Dataset entries
=== Begin Enclosure ===
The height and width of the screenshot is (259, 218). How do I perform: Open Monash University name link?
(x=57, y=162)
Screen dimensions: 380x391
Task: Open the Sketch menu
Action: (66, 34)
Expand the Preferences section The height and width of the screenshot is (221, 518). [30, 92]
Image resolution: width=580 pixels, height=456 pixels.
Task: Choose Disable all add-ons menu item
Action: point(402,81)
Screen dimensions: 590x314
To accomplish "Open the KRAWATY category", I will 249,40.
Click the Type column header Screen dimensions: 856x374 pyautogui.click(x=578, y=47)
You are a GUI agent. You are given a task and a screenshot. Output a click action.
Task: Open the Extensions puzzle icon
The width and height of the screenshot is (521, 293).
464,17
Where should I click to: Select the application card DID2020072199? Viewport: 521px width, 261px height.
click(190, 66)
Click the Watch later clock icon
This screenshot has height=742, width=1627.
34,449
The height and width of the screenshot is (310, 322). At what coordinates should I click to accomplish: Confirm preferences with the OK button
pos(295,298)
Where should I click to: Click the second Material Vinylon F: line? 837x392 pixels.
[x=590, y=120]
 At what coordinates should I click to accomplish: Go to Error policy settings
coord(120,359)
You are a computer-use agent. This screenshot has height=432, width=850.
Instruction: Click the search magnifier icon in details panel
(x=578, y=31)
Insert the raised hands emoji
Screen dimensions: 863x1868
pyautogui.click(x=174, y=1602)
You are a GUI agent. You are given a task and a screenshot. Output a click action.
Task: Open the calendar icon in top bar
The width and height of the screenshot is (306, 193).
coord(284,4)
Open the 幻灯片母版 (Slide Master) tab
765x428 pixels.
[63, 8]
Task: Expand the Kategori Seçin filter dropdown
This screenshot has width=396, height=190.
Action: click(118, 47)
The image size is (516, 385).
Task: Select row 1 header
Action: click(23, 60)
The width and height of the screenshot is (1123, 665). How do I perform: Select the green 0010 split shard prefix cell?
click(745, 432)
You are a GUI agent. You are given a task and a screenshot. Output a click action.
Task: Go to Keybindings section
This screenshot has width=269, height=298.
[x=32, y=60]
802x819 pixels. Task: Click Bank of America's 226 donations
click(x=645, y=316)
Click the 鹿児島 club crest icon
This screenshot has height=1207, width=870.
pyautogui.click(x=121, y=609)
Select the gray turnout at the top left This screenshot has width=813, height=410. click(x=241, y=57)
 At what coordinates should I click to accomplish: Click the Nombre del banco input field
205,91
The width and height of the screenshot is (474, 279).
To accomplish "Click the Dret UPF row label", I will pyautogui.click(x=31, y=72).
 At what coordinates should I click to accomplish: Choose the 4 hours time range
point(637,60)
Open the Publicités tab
=== End Enclosure ===
_WORK ITEM:_
The lines to copy are those above that contain "will".

_OUTPUT FOR THIS TASK:_
To accomplish "Open the KRAWATY category", I will 249,40.
To accomplish "Click the Dret UPF row label", I will pyautogui.click(x=31, y=72).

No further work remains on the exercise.